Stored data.
* * *
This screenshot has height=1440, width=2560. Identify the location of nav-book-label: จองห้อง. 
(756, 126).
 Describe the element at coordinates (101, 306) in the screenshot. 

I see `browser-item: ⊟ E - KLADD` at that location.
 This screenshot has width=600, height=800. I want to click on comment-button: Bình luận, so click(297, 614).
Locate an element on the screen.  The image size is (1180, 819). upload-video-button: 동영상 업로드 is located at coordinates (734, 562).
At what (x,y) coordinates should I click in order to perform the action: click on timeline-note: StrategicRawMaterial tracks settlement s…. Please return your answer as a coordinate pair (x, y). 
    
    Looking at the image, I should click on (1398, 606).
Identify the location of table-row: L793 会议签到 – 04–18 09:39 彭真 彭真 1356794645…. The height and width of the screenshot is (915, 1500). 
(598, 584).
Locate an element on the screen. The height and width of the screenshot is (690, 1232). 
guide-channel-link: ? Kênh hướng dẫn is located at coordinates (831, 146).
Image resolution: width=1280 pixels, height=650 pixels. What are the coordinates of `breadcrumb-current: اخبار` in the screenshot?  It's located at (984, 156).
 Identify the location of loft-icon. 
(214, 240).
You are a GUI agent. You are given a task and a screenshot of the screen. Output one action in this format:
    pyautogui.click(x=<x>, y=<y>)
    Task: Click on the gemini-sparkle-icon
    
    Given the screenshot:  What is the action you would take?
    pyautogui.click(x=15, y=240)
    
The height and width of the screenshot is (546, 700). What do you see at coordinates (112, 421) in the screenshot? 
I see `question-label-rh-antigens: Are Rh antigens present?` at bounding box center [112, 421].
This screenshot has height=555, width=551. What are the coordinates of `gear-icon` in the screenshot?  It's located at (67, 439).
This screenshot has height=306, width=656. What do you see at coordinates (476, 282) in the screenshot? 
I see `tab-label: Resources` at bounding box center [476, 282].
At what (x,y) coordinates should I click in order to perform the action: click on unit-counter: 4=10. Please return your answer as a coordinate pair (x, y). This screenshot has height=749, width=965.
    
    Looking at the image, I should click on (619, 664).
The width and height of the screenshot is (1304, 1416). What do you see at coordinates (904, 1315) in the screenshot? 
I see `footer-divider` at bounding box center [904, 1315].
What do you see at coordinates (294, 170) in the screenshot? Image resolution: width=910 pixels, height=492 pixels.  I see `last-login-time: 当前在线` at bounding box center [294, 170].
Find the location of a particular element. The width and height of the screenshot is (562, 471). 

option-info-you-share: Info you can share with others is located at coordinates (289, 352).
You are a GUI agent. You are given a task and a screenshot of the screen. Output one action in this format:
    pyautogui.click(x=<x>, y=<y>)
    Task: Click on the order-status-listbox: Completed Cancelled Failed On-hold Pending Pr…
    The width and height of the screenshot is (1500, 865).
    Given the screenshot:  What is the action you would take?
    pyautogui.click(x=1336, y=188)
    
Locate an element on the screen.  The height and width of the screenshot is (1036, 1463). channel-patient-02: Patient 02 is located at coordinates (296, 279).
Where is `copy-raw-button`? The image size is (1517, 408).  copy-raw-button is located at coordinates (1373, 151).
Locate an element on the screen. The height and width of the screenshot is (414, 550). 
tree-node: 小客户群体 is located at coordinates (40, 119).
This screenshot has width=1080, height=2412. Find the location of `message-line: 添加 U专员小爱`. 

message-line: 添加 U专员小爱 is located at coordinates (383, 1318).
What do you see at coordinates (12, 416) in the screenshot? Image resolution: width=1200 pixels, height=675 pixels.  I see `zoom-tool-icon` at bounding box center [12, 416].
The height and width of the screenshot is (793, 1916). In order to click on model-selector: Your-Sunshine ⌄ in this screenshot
* * *
WHAT IS BEING ASKED.
Please reproduce all of the material above again, word for word.

SOLUTION.
This screenshot has height=1440, width=2560. Identify the location of nav-book-label: จองห้อง. 
(756, 126).
 Describe the element at coordinates (101, 306) in the screenshot. 

I see `browser-item: ⊟ E - KLADD` at that location.
 This screenshot has width=600, height=800. I want to click on comment-button: Bình luận, so click(297, 614).
Locate an element on the screen.  The image size is (1180, 819). upload-video-button: 동영상 업로드 is located at coordinates (734, 562).
At what (x,y) coordinates should I click in order to perform the action: click on timeline-note: StrategicRawMaterial tracks settlement s…. Please return your answer as a coordinate pair (x, y). 
    
    Looking at the image, I should click on (1398, 606).
Identify the location of table-row: L793 会议签到 – 04–18 09:39 彭真 彭真 1356794645…. The height and width of the screenshot is (915, 1500). 
(598, 584).
Locate an element on the screen. The height and width of the screenshot is (690, 1232). 
guide-channel-link: ? Kênh hướng dẫn is located at coordinates (831, 146).
Image resolution: width=1280 pixels, height=650 pixels. What are the coordinates of `breadcrumb-current: اخبار` in the screenshot?  It's located at (984, 156).
 Identify the location of loft-icon. 
(214, 240).
You are a GUI agent. You are given a task and a screenshot of the screen. Output one action in this format:
    pyautogui.click(x=<x>, y=<y>)
    Task: Click on the gemini-sparkle-icon
    
    Given the screenshot:  What is the action you would take?
    pyautogui.click(x=15, y=240)
    
The height and width of the screenshot is (546, 700). What do you see at coordinates (112, 421) in the screenshot? 
I see `question-label-rh-antigens: Are Rh antigens present?` at bounding box center [112, 421].
This screenshot has height=555, width=551. What are the coordinates of `gear-icon` in the screenshot?  It's located at (67, 439).
This screenshot has height=306, width=656. What do you see at coordinates (476, 282) in the screenshot? 
I see `tab-label: Resources` at bounding box center [476, 282].
At what (x,y) coordinates should I click in order to perform the action: click on unit-counter: 4=10. Please return your answer as a coordinate pair (x, y). This screenshot has height=749, width=965.
    
    Looking at the image, I should click on (619, 664).
The width and height of the screenshot is (1304, 1416). What do you see at coordinates (904, 1315) in the screenshot? 
I see `footer-divider` at bounding box center [904, 1315].
What do you see at coordinates (294, 170) in the screenshot? Image resolution: width=910 pixels, height=492 pixels.  I see `last-login-time: 当前在线` at bounding box center [294, 170].
Find the location of a particular element. The width and height of the screenshot is (562, 471). 

option-info-you-share: Info you can share with others is located at coordinates (289, 352).
You are a GUI agent. You are given a task and a screenshot of the screen. Output one action in this format:
    pyautogui.click(x=<x>, y=<y>)
    Task: Click on the order-status-listbox: Completed Cancelled Failed On-hold Pending Pr…
    The width and height of the screenshot is (1500, 865).
    Given the screenshot:  What is the action you would take?
    pyautogui.click(x=1336, y=188)
    
Locate an element on the screen.  The height and width of the screenshot is (1036, 1463). channel-patient-02: Patient 02 is located at coordinates (296, 279).
Where is `copy-raw-button`? The image size is (1517, 408).  copy-raw-button is located at coordinates (1373, 151).
Locate an element on the screen. The height and width of the screenshot is (414, 550). 
tree-node: 小客户群体 is located at coordinates (40, 119).
This screenshot has width=1080, height=2412. Find the location of `message-line: 添加 U专员小爱`. 

message-line: 添加 U专员小爱 is located at coordinates (383, 1318).
What do you see at coordinates (12, 416) in the screenshot? Image resolution: width=1200 pixels, height=675 pixels.  I see `zoom-tool-icon` at bounding box center [12, 416].
The height and width of the screenshot is (793, 1916). In order to click on model-selector: Your-Sunshine ⌄ in this screenshot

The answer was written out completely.